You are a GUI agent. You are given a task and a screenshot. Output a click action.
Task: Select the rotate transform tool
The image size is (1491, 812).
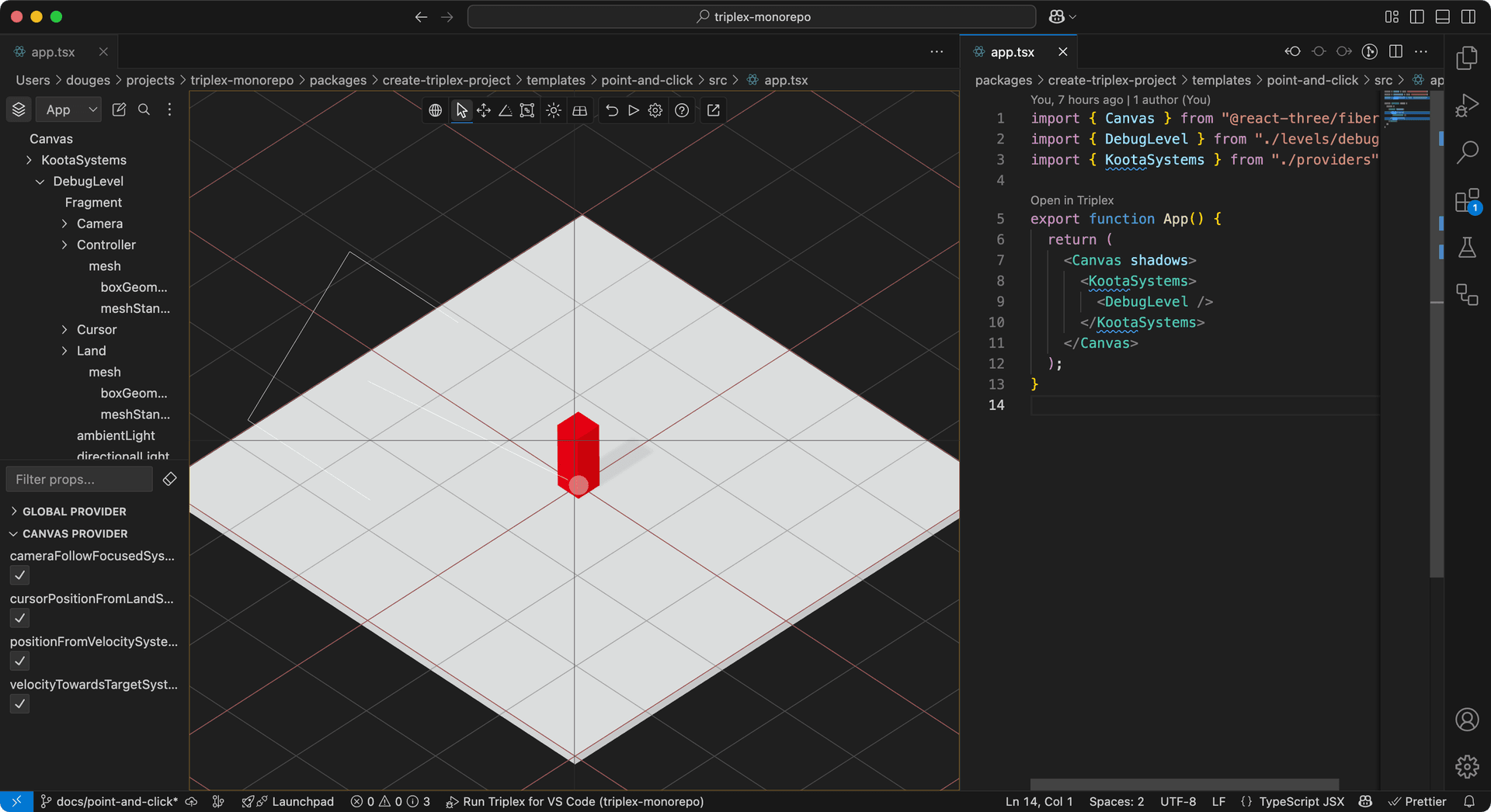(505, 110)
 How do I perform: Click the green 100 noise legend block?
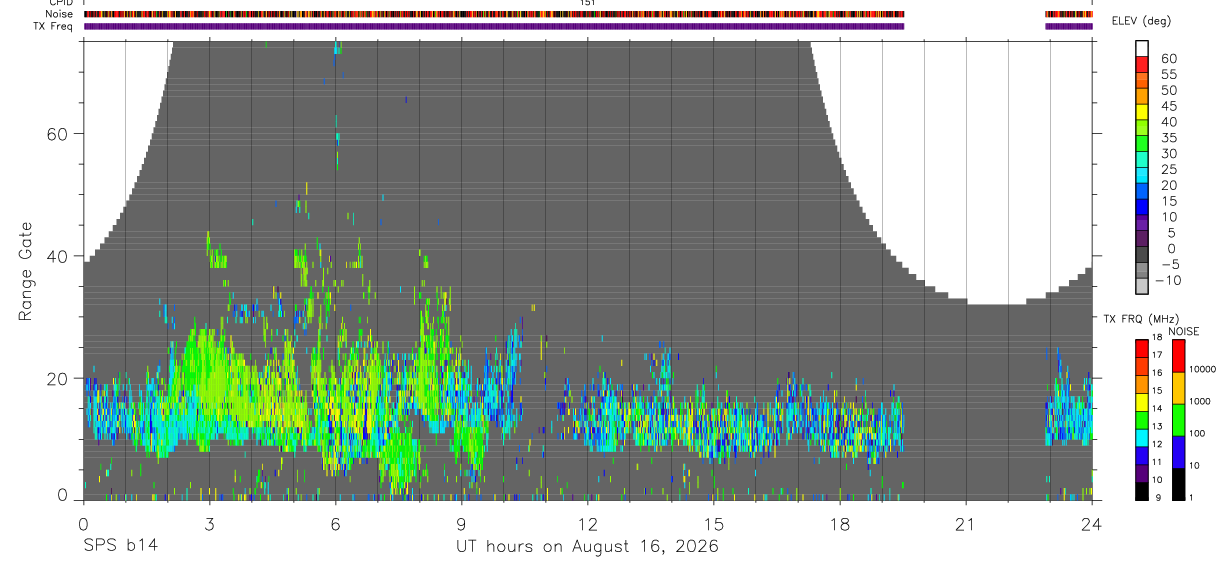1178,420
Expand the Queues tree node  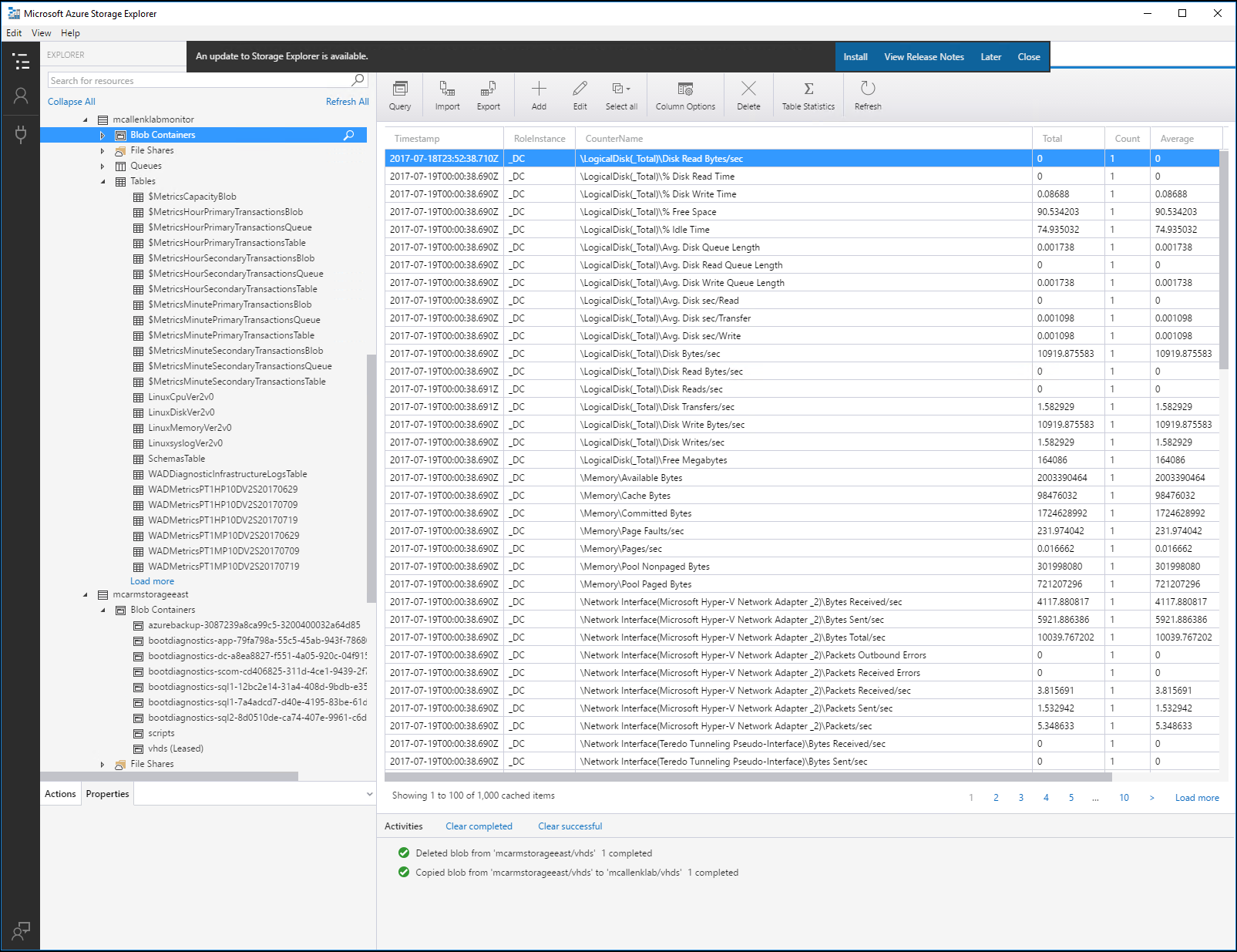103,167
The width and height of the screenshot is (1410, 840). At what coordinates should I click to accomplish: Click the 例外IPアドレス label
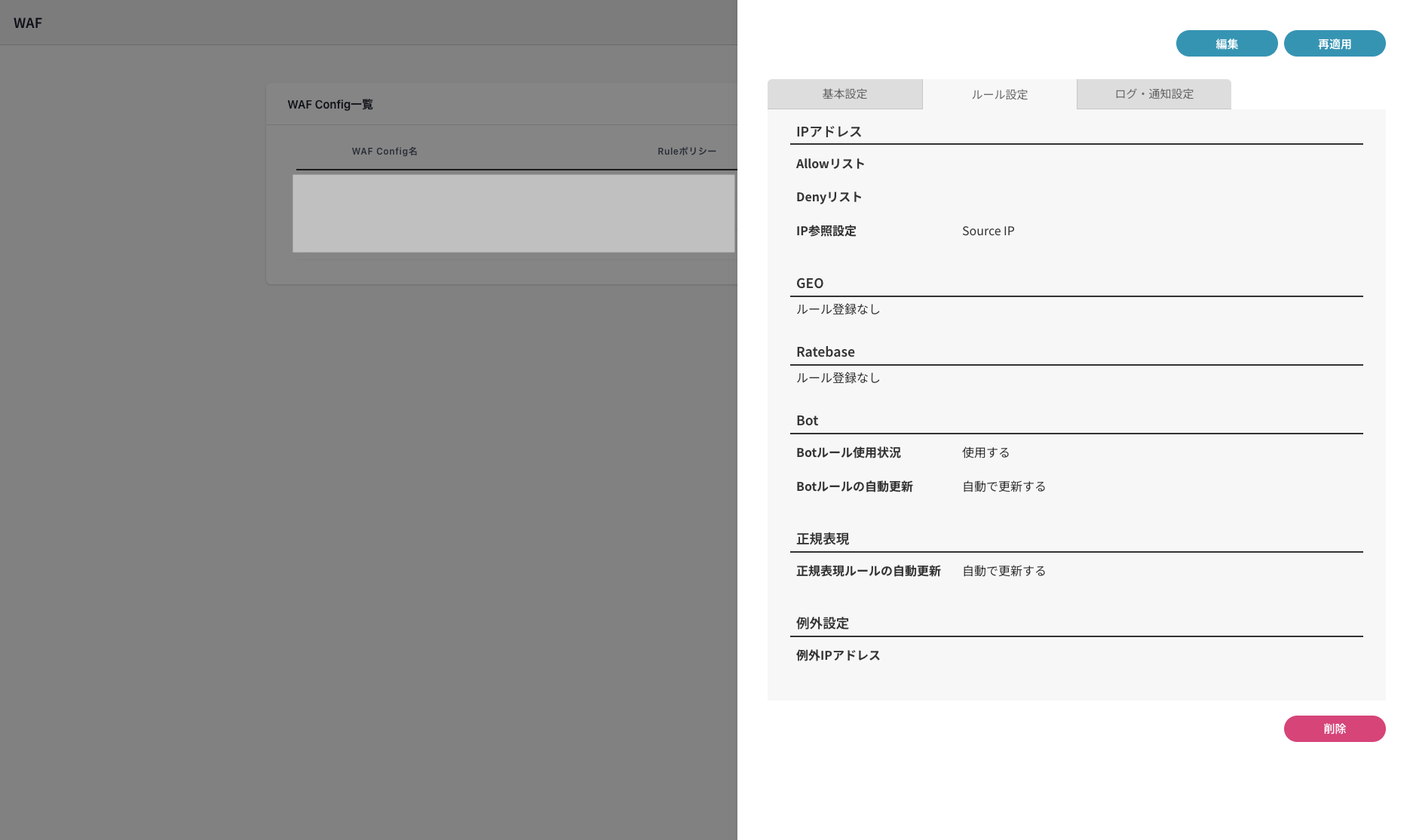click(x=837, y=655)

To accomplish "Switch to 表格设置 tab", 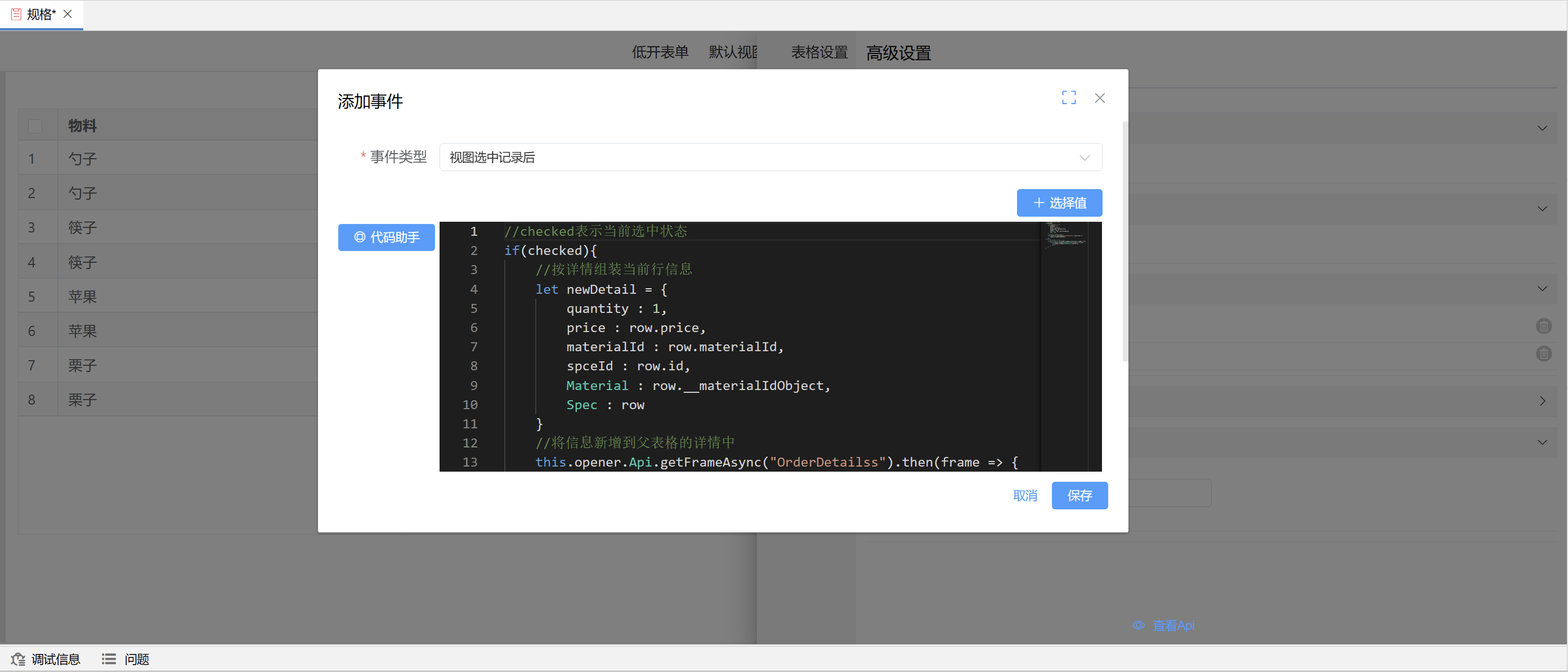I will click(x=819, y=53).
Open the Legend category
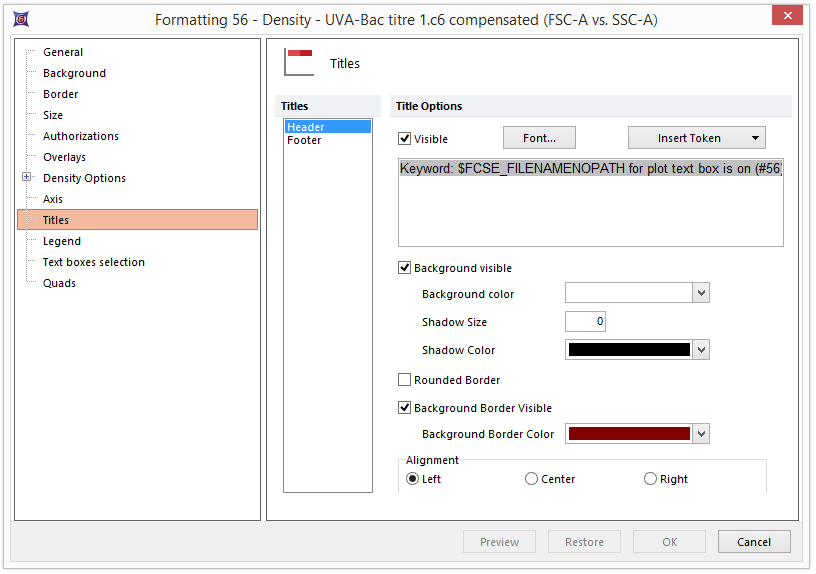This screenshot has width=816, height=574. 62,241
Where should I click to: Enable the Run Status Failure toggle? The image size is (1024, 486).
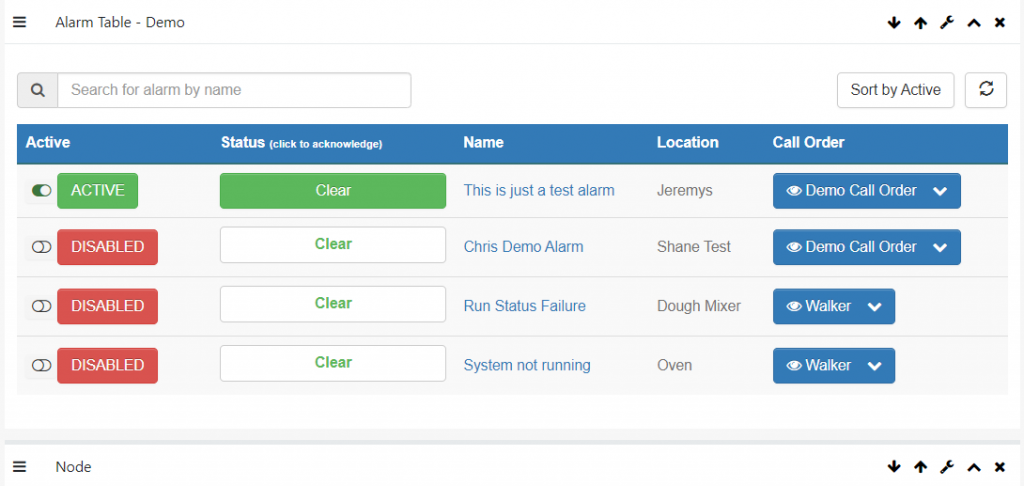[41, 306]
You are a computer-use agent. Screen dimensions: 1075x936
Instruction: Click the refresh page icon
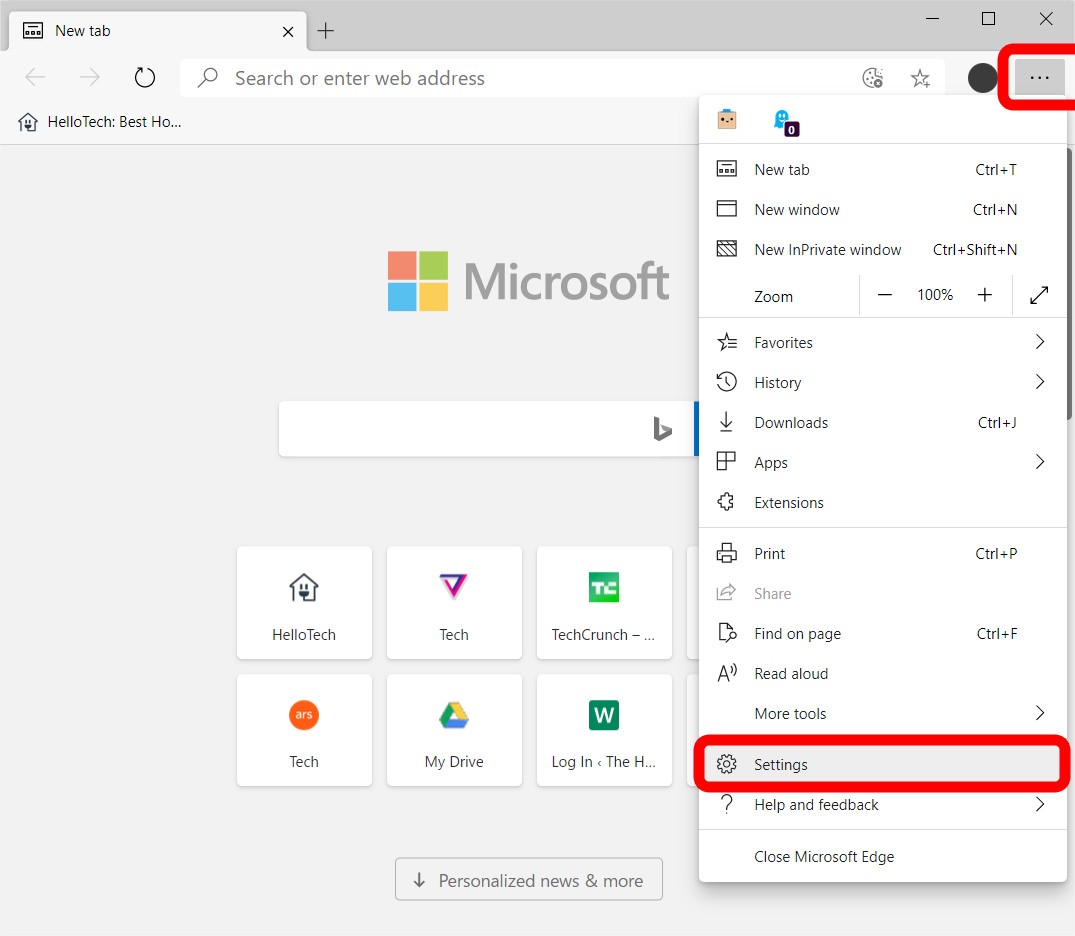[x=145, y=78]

■ Work instructions: Please copy out the material word for word, from the line containing "You are a computer-use" through the last line of the material, with the pictures left out.

■ Expected answer:
You are a computer-use agent. Screen dimensions: 1075x936
Instruction: Click the refresh page icon
[x=145, y=78]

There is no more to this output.